Under the Manhattan Project, three large facilities were constructed. At Oak Ridge, Tenn., gas diffusion and electromagnetic processing plants were built to separate uranium 235 from its more common form, uranium 238. Hanford, Wash., became the home for nuclear reactors that produced a new element called plutonium. Both uranium 235 and plutonium are fissionable and can be used to produce atomic explosions.

Los Alamos was established in New Mexico as the place to design and build the bomb. At Los Alamos, many of the greatest scientific minds of the day labored over the theory and actual construction of the device. J. Robert Oppenheimer, who had studied at Harvard, Cambridge, Gottingen, Leyden and Zurich before joining the faculty of the California Institute of Technology in 1929, led the group.

New Mexico, a land of deserts, mountains and canyons, was an ideal place to conduct secret wartime work, although "secret" may be an exaggeration — people who lived there knew something was up. They saw nearby Santa Fe bustling with newcomers, and they got construction jobs on a mesa known simply as "The Hill," putting up acres of apartments and laboratories. But no matter how much residents of New Mexico knew or guessed about the super-secret weapons project that was under way, they were forbidden to talk about it under wartime rules.

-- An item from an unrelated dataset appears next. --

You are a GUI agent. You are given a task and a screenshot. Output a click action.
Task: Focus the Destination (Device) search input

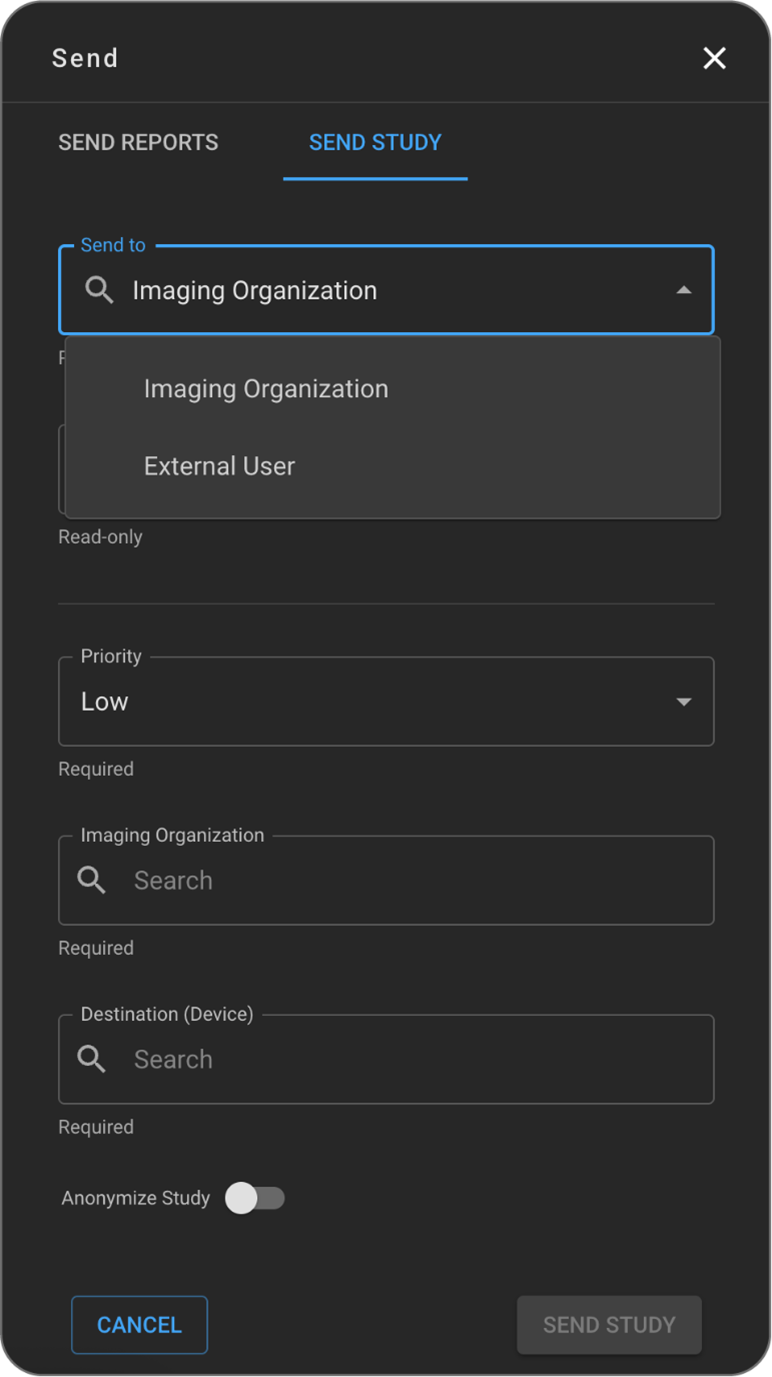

When the Manhattan Project came to the mesa, the Army seized 54,000 acres and relocated everyone who lived there, including Pueblo Indians, a few ranchers, and the occupants of a private boarding school for boys. At first the Army planned for about 30 scientists, but by 1945 the population had swollen to 7,000, including the families of scientists, engineers and construction workers, as well as military personnel. Since the project was super-secret, those who were recruited to live at Los Alamos were given only the vaguest idea where they were moving and why. Their address was a cryptic Post Office Box 1663, Santa Fe.

The streets of the new town were unpaved, the water supply was unreliable, the buildings were firetraps, and there was continual fear of epidemics. The stress level was tremendous because of the secrecy and high stakes of the lab's mission, played out against the tragedies of war and the miseries of living on the forbidding mesa.

Among the scientists who worked together on the Manhattan Project, under Oppenheimer, were Enrico Fermi, Hans Bethe, Edward Teller and Leo Szilard. The men all used aliases during the war to prevent their whereabouts from becoming known. Fermi, for example, was known as "Mr. Farmer." Despite the secrecy, several of those working at Los Alamos — most notably Klaus Fuchs — would later be revealed as Soviet spies.

You may ask, where was Albert Einstein in all this history? The German-born physicist, who became world famous for his theories of relativity, in 1942 stated: "I decline to participate in creation of a weapon of mass destruction whose consequences could not be predicted." After World War II, Einstein urged international control of all atomic weapons.

 

At Los Alamos, scientists devised two designs for an atomic bomb — one using uranium 235 and another using plutonium. The uranium bomb was a relatively simple device and scientists were confident it would work without testing. The plutonium bomb was more complex and worked by compressing plutonium into a critical mass to sustain a chain reaction.